Much has been reported on the housing market being a “seller’s paradise.” Offers on houses are measured in hours instead of days. Buyers who would typically negotiate a lower price now find themselves competing to see how high the price can get.

A trickle-down effect is occurring as countless Californians looking for rental properties are also seeing record-level costs for monthly rent and an unprecedented demand with properties scooped up the same day of the initial posting. RealPage reports that rent is up nationally by 17 percent in July alone, with occupancy at nearly 97 percent.

Eviction bans are also keeping the pickings slim, with tenants enjoying ongoing, rent-free protections, taking away the average six percent who are evicted annually.

Desperate for options

Prospective renters and dejected owners who have given up must now employ similar creative strategies to get their feet literally in the door of an apartment, townhouse, or single-family home. While they wait to secure a new dwelling, many are checking into hotels for the time being.

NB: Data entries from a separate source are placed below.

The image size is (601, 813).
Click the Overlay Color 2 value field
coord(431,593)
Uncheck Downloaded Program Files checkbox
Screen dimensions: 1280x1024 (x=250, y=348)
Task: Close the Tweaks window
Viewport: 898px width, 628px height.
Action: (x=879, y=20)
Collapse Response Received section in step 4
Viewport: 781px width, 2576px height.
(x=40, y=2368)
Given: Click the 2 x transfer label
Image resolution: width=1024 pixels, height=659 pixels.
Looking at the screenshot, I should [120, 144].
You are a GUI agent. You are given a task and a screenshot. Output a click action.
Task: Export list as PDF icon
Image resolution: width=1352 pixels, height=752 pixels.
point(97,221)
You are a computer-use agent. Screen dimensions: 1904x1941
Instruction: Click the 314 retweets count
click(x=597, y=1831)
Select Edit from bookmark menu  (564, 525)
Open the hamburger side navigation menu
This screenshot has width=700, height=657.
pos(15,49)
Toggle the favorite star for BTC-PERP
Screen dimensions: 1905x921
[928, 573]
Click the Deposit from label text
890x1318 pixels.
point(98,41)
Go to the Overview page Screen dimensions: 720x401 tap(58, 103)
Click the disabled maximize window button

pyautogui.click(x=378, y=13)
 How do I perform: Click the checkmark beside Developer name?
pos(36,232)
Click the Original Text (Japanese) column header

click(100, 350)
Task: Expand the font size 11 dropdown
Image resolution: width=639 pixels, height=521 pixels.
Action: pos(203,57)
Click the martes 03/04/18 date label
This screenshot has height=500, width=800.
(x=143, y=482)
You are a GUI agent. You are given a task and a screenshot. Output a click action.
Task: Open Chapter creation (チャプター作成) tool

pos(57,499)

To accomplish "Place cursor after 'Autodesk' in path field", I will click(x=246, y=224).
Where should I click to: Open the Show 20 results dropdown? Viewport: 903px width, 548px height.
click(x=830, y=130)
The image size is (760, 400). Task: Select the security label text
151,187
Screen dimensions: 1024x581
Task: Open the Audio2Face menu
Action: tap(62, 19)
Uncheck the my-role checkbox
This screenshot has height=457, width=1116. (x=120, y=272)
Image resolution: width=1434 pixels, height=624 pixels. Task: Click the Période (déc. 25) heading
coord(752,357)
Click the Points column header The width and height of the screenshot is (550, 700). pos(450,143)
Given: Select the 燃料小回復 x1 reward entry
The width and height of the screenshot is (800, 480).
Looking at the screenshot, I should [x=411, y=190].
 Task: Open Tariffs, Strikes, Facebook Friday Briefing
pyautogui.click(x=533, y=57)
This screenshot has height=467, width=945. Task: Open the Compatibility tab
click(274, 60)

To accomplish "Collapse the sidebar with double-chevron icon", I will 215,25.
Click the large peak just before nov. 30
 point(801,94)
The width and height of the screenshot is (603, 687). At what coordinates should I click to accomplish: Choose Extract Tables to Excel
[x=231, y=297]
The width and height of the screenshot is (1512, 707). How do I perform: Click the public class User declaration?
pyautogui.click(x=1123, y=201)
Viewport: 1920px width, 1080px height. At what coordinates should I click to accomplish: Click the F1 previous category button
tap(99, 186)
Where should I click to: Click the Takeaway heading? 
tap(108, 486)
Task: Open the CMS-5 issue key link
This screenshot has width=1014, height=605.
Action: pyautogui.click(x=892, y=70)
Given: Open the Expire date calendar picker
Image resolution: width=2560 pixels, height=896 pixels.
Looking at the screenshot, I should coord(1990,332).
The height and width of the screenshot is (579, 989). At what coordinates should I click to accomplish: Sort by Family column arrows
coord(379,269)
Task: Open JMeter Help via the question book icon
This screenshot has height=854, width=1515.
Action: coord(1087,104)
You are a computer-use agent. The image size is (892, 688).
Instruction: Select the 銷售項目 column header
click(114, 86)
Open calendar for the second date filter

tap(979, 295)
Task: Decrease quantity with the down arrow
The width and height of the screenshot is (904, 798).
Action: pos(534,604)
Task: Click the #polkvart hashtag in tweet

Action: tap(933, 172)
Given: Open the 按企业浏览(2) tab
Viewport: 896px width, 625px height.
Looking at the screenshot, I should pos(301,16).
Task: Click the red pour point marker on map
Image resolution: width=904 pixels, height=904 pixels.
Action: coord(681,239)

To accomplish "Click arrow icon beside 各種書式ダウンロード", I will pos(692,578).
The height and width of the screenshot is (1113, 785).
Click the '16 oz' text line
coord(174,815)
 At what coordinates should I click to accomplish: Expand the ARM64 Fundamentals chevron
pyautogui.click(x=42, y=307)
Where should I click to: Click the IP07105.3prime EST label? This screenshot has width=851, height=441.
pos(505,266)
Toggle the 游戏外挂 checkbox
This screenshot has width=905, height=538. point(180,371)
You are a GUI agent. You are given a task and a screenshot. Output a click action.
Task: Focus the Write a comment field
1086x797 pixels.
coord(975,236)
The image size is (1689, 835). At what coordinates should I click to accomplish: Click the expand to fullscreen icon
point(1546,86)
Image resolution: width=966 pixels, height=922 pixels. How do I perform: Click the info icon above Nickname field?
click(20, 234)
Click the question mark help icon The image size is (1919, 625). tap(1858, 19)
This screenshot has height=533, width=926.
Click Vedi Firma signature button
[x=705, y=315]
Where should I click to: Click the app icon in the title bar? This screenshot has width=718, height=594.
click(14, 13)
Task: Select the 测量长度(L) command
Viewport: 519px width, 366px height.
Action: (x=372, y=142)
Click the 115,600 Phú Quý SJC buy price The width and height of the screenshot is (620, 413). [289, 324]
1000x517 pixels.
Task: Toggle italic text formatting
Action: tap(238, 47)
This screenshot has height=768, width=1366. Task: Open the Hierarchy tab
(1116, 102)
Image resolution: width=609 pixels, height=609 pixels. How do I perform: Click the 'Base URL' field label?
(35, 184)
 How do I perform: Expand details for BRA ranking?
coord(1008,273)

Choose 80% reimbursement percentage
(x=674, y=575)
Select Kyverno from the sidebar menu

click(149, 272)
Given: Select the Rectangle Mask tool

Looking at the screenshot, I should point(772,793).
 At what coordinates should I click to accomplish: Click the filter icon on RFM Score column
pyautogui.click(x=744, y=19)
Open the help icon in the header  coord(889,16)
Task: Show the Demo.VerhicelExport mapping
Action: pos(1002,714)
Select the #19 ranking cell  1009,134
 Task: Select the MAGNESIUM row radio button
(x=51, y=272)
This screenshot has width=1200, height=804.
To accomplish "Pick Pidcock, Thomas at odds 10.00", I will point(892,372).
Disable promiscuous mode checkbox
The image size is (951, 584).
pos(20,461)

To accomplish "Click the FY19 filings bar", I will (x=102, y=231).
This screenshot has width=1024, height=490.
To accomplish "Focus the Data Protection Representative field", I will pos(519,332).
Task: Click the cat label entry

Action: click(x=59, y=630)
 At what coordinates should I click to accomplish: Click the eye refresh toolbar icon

Landlords see the potential windfalls beyond the hundreds of dollars they are receiving for non-refundable application fees. Other property owners are outright selling their own properties at the expense of tenants who must now enter the fray that, if successful, will see them paying significantly more in rent. The scarcity of affordable rentals has not been seen since post-World War II.

Developers are moving as fast as they can to provide more options to frustrated renters. For now, the competition for rental property is fierce. Owners are reaping the profits while tenants hope for a lucky break in an environment that resembles winning the lottery.